Living in England, the last few weeks have been interesting; with the news plastered with coverage of Scotland and the Referendum and people talking about little else, I realised two things: 1, I miss Glasgow more than I would my right lung right now and 2, no one in England knows anything about Scottish cinema.
So in honour of Scotland choosing to stay in the Union for another ten years at least, I think it’s high time to talk about the most Scottish film ever made.
And no, it’s not bloody Braveheart. The Battle of Stirling Bridge could have been good, except it wasn’t on a Bridge, and so was the Battle in a Field Somewhere Less Significant, which doesn’t really carry the same weight. I must have been the only person to watch Braveheart wondering when the English would just get on with it and kill Wallace, if only it meant the film would end at some point soon.

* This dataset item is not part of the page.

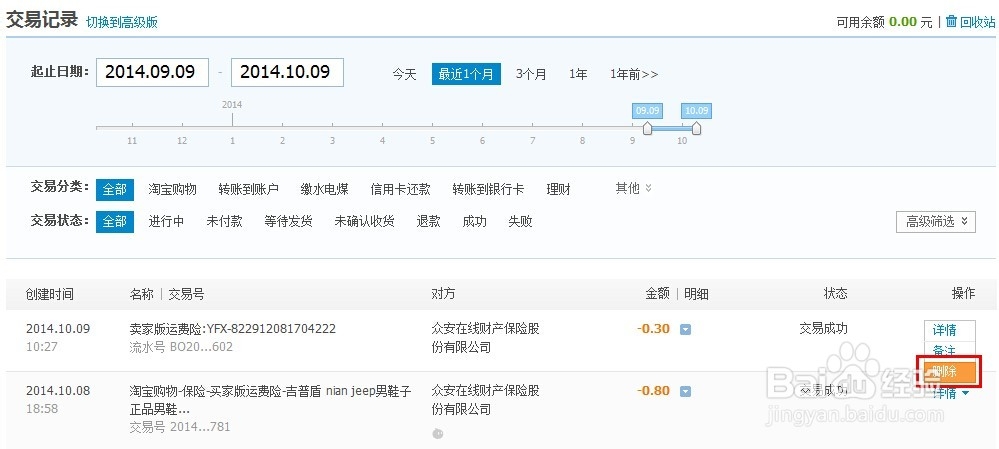The image size is (999, 449).
Task: Click the 09.09 start date slider handle
Action: [647, 128]

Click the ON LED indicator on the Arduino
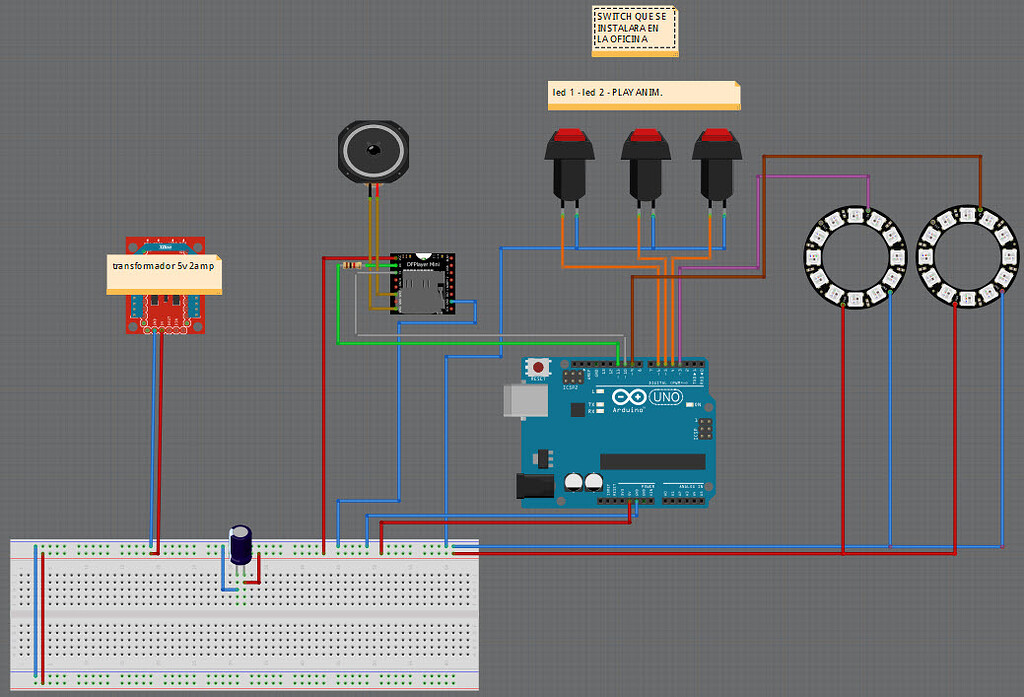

On top of this, it’s an American film directed by an Australian shot in Ireland. How Scottish.
|That and Scots stopped wearing wode when the Romans left, which I'm sure they just put in to irritate history nerds at this point|
No, not Braveheart. Or Brave, Trainspotting, Local Hero or Whisky Galore (although that film is glorious). Nah, it’s a Gaelic language film with minimal English dialogue, partly funded by Skye College and it’s utterly wonderful.

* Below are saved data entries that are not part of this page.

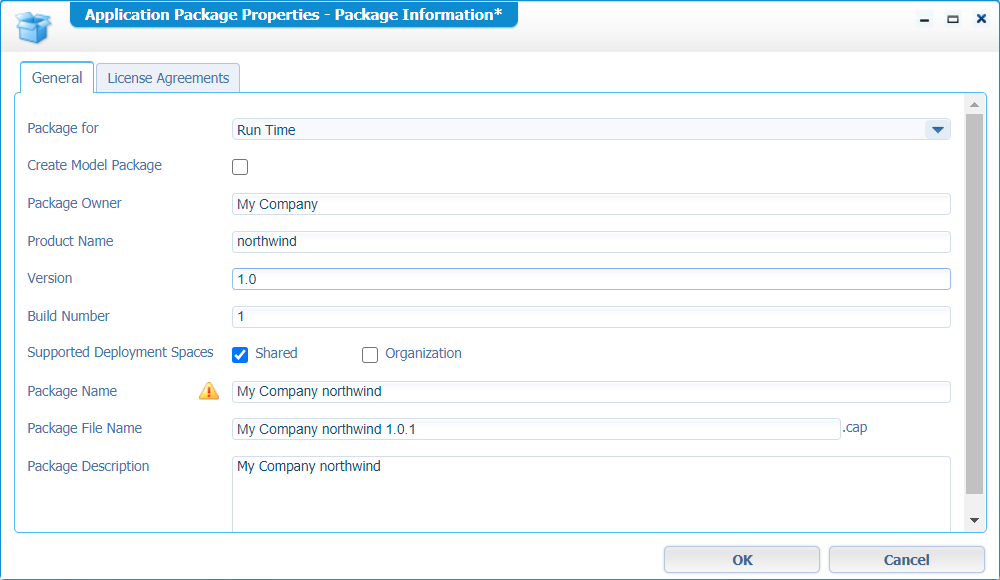This screenshot has height=580, width=1000.
Task: Enable the Create Model Package checkbox
Action: click(x=240, y=167)
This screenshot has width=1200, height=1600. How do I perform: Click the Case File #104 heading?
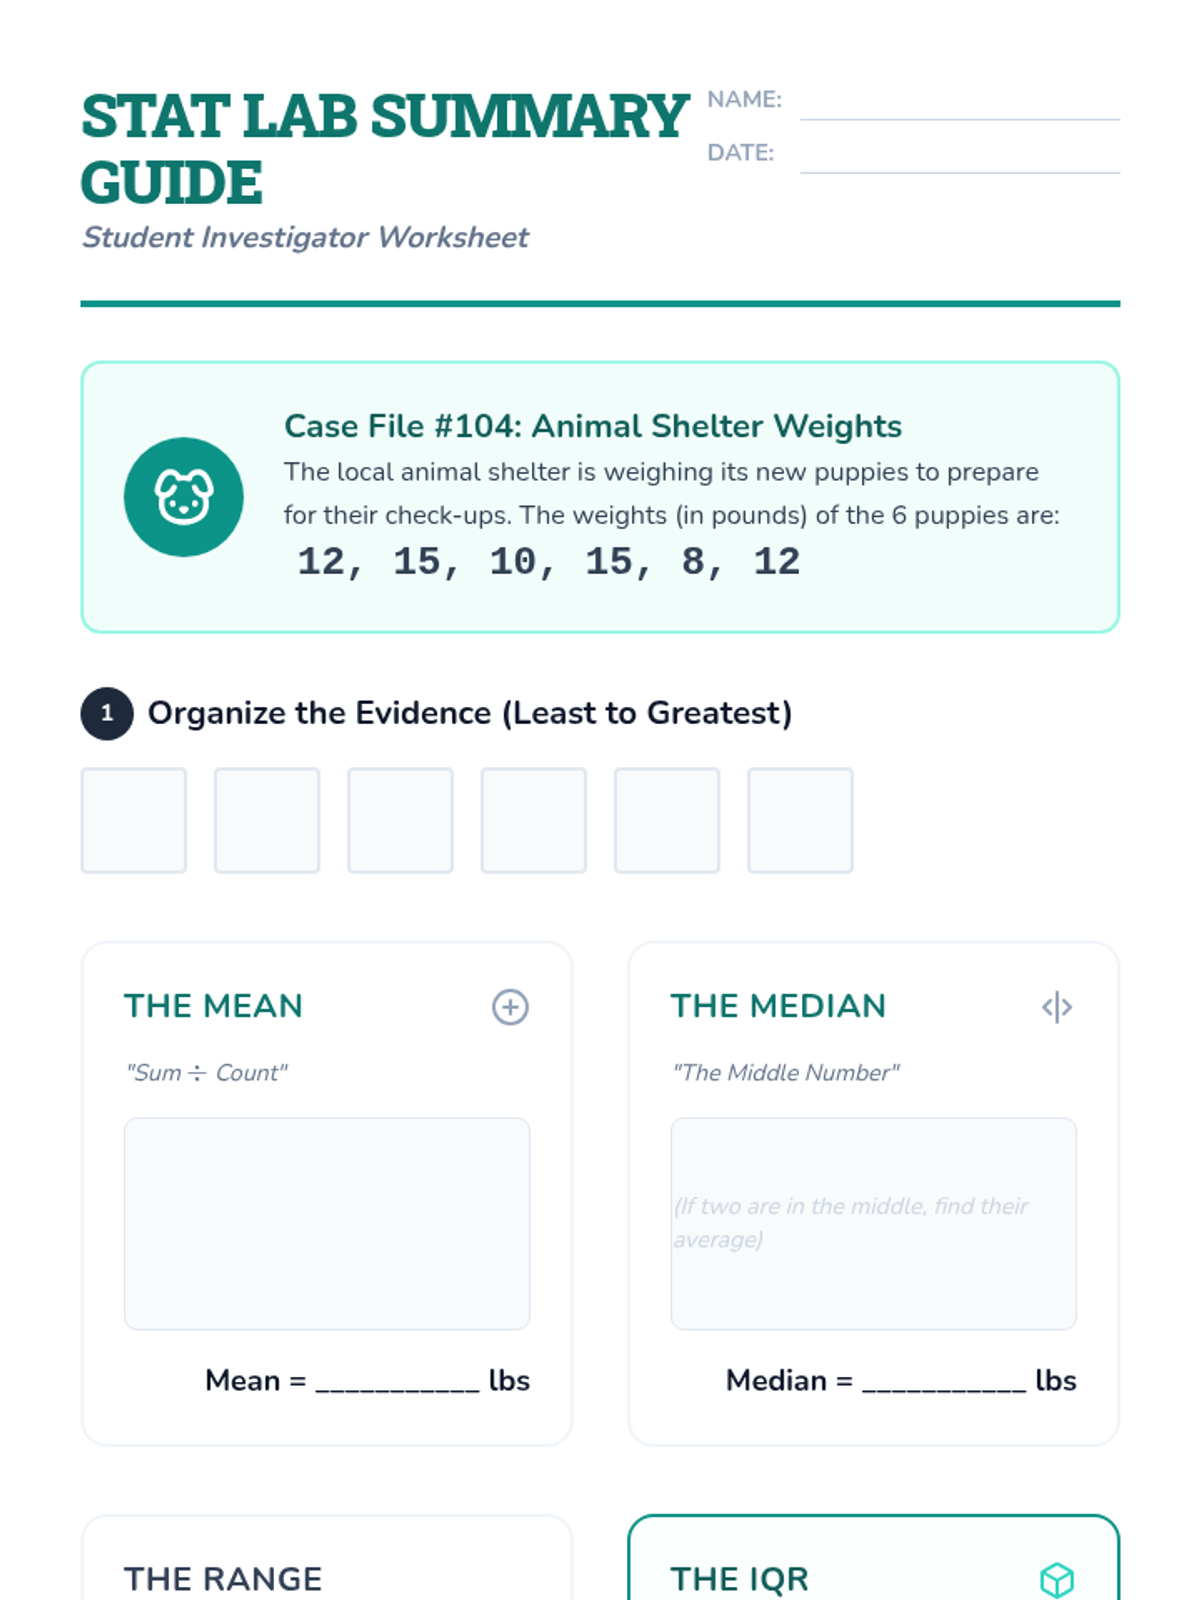[593, 426]
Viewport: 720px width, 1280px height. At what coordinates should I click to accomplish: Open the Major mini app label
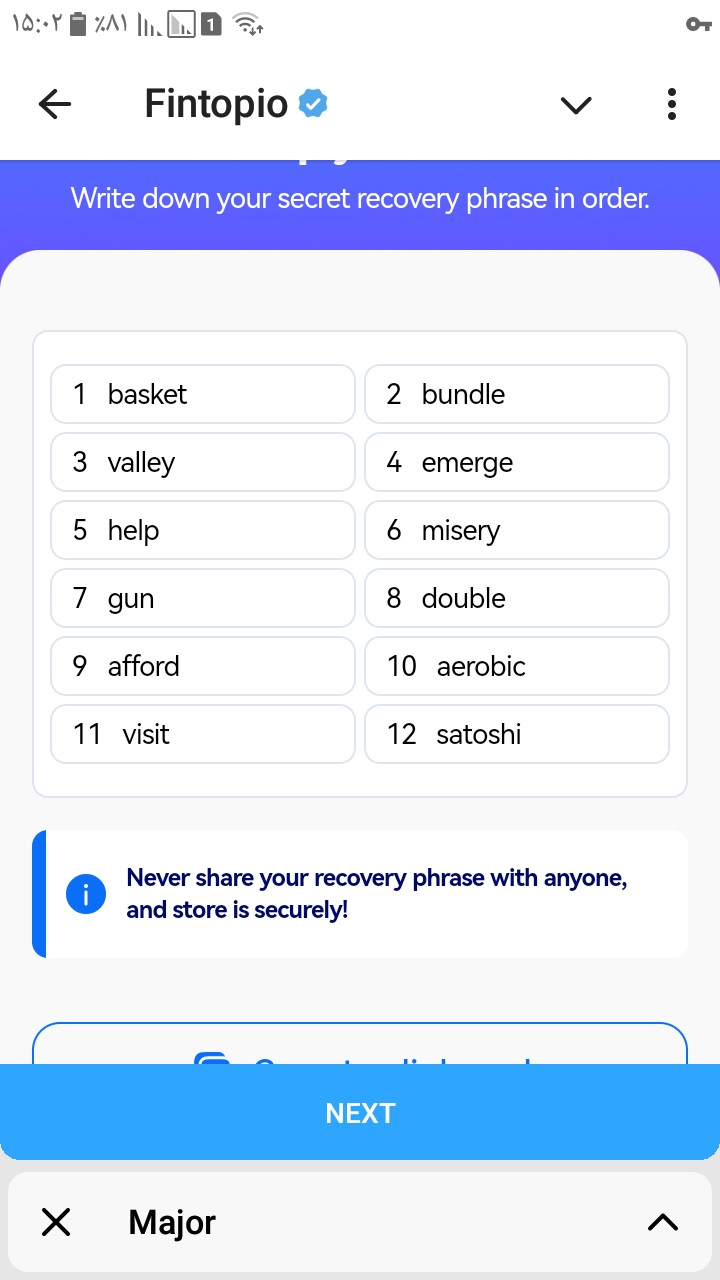pyautogui.click(x=172, y=1222)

Seachd: The Inaccessible Pinnacle tells the story of young Angus, orphaned when his parents fall from the Skye mountains, and his relationship with his Grandfather, a man who mourns both his son and his dying culture. Angus’s life is filled with stories and Gaelic culture, but it seems bleak and isolated – it’s telling how exotic and distant places like Glasgow seem in Seachd, as if the idea of speaking anything other than Gaelic ill suits such a wild and ancient land.
Skye looks gorgeous throughout, Ian Dodd’s cinematography perfectly capturing the vastness of landscape whilst picking up on the small human imprints on this natural world. A car here, a cottage there and Agnus’s problems seem simultaneously enormous and insignificant. It’s as much a film about Gaelic as it is Agnus, his Granddad using old Gaelic stories as metaphors, instructions and sometimes just to cheer up his sullen and lonely grandson.

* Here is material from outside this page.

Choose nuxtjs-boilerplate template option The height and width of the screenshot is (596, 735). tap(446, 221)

And what stories they are. With this kind of film, it can be difficult to get across the importance of the message without it consuming the entire narrative, casting the entire thing into the dark world of important, but not very entertaining. Seachd balances the more serious tales of oppression, death and murder with a gentle sense of humour, particularly with the tale of the Spaniard and the McDonald, which is fun, funny and ends with an amazing pun which still makes me smile.
Where Braveheart is cynical and manipulative, Seachd is sincere and hopeful. It’s a film about local history and legend interwoven with a heartbreakingly real family drama and I honestly can’t recommend it enough. It’s lovingly crafted, warm hearted and small enough to feel personal to everyone who watches it whilst being undoubtedly and truly Scottish.